A Boot Stomping on a Face - The Poetics of Terror
Throughout the novel, the terrible nature of the IngSoc government is progressively revealed through direct description and symbolic representation. Nothing more clearly states this point, however, than the image O’Brien gleefully evokes for the goal of the State in Part III. “Always, at every moment, there will be the thrill of victory, the sensation of trampling on an enemy who is helpless. If you want a picture of the future, imagine a boot stamping on a human face – forever” (220). The enemy is not just some nebulous national force, it is the very human race itself. Everything that gives meaning to life will be crushed beneath the heel of the State, swallowed by a systemized machine of hatred that cannot be fought by the very definition of reality in which citizens of Oceania are forced to operate. By having taken control of reality, removing all means of seeking truth beyond that supplied Big Brother, IngSoc can make this symbol concrete without any chance of reversal. Its mockery of the human condition will be continuous and eternal.

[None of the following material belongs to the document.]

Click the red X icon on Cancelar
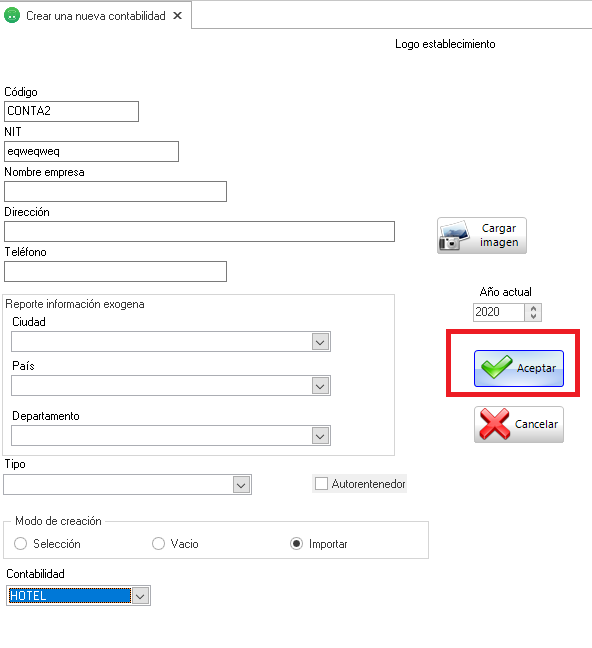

Nine symbols of 1984 -- a diary, a paperweight, Winston’s dreams, nursery rhymes, the Chestnut Tree Café, rats, the proles and their embodiment in the prole woman, a boot stamping on a human face, and the indisputable equation “2+2=4” subverted to the nonsensical “2+2=5 -- develop throughout the novel to fulfill a cycle of rebellion and failure. Winston’s hopes are given symbolic form by a group of three objects -- his diary, the glass paperweight, and the proles – connecting him to a past and future free of Big brother, yet by the end of Part II they are all physically and metaphorically destroyed
by the State, twisted into the material of Winston’s own destruction. Throughout all three parts, his dreams, nursery rhymes, and the location of his final surrender provide
a prophecy of his unavoidable fate to be forced back into the mold of IngSoc’s reality completely. Rats, “2+2=4”, and the image of a boot stamping on a human face provide the tools necessary to warp Winston’s conception of himself and the world around him back to the control of the State. Orwell’s
dystopic view of the future under an authoritarian regime shows the crushing of basic humanity under the will of the state, all sense of truth and independence eliminated from possibility by the very nature of reality within which citizens of Oceania live. His novel provides a powerful and pessimistic view on the ability of power to corrupt everything good and noble about the human condition.